Иногда, движимые ложным чувством мести, мы отказываем себе в удовольствии и глубоко страдаем. Мы чувствуем свою вину в том, что перестали испытывать близость к партнеру. Особенно остро такой механизм проявляется в интимных отношениях, когда люди не решаются открыто сказать друг другу о своих истинных ощущениях. В результате растет внутреннее отчуждение, отношения изживают себя, хотя никто из партнеров открыто не признается в этом. У кого-то из супругов вообще отпадает охота к сексу со своим суженым. Не ощущая взаимосвязи между сексуальным охлаждением и отсутствием душевной близости и, соответственно, не понимая истинной причины отчуждения, он начинает мучиться чувством вины.

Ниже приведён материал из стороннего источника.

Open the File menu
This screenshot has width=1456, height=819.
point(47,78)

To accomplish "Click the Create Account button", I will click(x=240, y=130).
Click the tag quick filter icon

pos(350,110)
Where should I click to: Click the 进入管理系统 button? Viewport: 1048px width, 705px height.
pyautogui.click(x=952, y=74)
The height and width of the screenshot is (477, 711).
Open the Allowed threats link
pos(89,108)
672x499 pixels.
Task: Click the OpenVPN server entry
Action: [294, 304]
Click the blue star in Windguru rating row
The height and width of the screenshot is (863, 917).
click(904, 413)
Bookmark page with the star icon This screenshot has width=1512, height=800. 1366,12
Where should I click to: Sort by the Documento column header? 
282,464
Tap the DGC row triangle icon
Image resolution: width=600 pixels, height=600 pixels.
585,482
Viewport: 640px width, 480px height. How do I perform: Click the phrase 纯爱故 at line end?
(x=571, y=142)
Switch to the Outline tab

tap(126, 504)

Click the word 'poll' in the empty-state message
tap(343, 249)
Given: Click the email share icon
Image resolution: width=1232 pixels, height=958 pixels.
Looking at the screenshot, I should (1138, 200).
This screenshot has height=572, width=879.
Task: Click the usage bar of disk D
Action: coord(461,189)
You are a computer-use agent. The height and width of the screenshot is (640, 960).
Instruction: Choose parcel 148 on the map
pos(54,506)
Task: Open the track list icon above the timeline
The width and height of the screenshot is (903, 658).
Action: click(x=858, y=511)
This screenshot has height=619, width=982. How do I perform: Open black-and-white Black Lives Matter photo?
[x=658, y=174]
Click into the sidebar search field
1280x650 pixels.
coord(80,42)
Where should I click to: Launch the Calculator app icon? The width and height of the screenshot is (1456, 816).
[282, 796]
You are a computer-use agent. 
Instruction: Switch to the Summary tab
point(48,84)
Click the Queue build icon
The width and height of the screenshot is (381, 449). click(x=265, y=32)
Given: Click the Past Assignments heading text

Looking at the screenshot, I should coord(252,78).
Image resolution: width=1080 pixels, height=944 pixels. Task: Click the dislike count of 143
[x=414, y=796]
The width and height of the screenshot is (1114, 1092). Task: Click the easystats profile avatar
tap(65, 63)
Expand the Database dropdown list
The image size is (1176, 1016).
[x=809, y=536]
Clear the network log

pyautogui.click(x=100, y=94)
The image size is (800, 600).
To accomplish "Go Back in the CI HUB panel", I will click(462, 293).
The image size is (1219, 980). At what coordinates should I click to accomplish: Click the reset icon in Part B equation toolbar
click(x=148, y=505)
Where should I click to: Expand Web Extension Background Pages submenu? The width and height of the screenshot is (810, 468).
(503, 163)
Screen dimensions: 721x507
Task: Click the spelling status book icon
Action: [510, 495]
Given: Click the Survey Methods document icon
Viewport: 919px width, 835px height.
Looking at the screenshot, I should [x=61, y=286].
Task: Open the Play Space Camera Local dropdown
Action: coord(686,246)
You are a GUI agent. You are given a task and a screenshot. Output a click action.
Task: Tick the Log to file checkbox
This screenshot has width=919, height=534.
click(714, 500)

Чтобы не страдать от возникшей пустоты, когда теряется естественная, зрелая связь с партнером, многие склонны искать симбиотический, детский ее суррогат. Подобно тому как ребенок и мать связаны неразрывной «пуповиной», супруги за годы брака полностью растворяются друг в друге. У некоторых эта связь с годами приобретает искаженный характер: они неосознанно ощущают свою зависимость от каждого поступка партнера, но боятся проявить свои чувства. Истинная же связь всегда свободна и основана на искреннем влечении — мы просто хотим быть вместе с конкретным человеком.
Симбиотическое растворение, напротив, делает нас зависимыми от партнера. Мы безропотно подчиняемся ему, «размывая» при этом контуры собственного «я». Зачастую при нарушении или исчезновении внутреннего контакта с партнером мы начинаем играть роль, компенсирующую возникший разлад, чтобы не ставить под угрозу наши отношения. Многие из нас еще в раннем детстве научились разным приемам, позволяющим «приладиться» к требованиям семьи. Такое приспособление никогда не проходит бесследно: приходится жертвовать частицей своей жизненной силы, «обескровливать» часть нашей личности.
Нечто подобное, только в большем масштабе происходит при рассматриваемом отчуждении супругов. Мы совершаем правильные, как нам кажется, поступки, заботимся о семье, но делаем это из фальшивых побуждений — механически, без внутреннего, идущего от сердца импульса. И чем мы более неискренни в своих действиях, тем изощреннее исполняем свои роли и тем крупнее фигуры из папье-маше, которые мы носим на себе, делая нас недоступными. Мы стараемся скрыть свое истинное лицо. Ощущая все большую потребность в признании, любви и восхищении, начинаем все строже контролировать себя — и в результате все больше внутренне ожесточаемся, озлобляемся и разочаровываемся. В конце концов этот «театр» превращает нас в бомбу замедленного действия, которая грозит взорваться при малейшем толчке. Однако чаще всего взрыва не происходит: мы настолько заняты разными видами деятельности, что негативный взрывной заряд оказывается глубоко скрытым даже от нас самих.
Чтобы сохранять свою дееспособность, мы дополняем наши роли еще и определенными правилами. Сознательно или неосознанно стараемся компенсировать свои негативные ощущения: чувство вины, боязнь собственной несостоятельности и разрыва с партнером. Мы начинаем вести себя подчеркнуто «прилично», жертвуя собой ради внешних условностей. Формулируем для себя целый кодекс правил: «Каким я должен быть». Однако, вырабатывая всё новые правила, мы, в сущности, преследуем одну-единственную цель: оградить себя от новых потрясений, травм, помешать другому вторгнуться в нашу жизнь и влиять на нее.
В действительности же именно надуманные правила и роли, в которых мы ищем спасительное средство, являются истинной причиной внутреннего очерствения, делающего нашу жизнь невыносимо пустой и бессмысленной. Именно они являются внутренней преградой для истинной близости с другим человеком. «Исполнители ролей» предпочитают использовать в речи безличные обороты и сослагательное наклонение: «Надо бы сделать… хорошо бы пойти… если бы получилось так или иначе…» и т. д. Приведу следующий пример на эту тему.
Однажды ко мне обратился пациент по имени Харальд. Поздоровавшись со мной с любезной улыбкой, он рассыпался в цветистых комплиментах. Рассказывал о себе, пользуясь исключительно безличными оборотами. Долгое время мне не удавалось вытянуть из него ни одного предложения с личным местоимением «я». Все попытки вызвать его на откровенность также не увенчались успехом. И все-таки мне удалось чем-то «зацепить» его — Харальд разразился презрительным смехом и поведал, что жена бросила его, повела себя с необыкновенной жестокостью, заявила, что не желает иметь с ним ничего общего. Затем я познакомилась с этой «жестокой» женщиной. Она произвела на меня впечатление человека, чью душу кто-то буквально изрезал осколками стекла.
Так закончился семейный «ледниковый» период.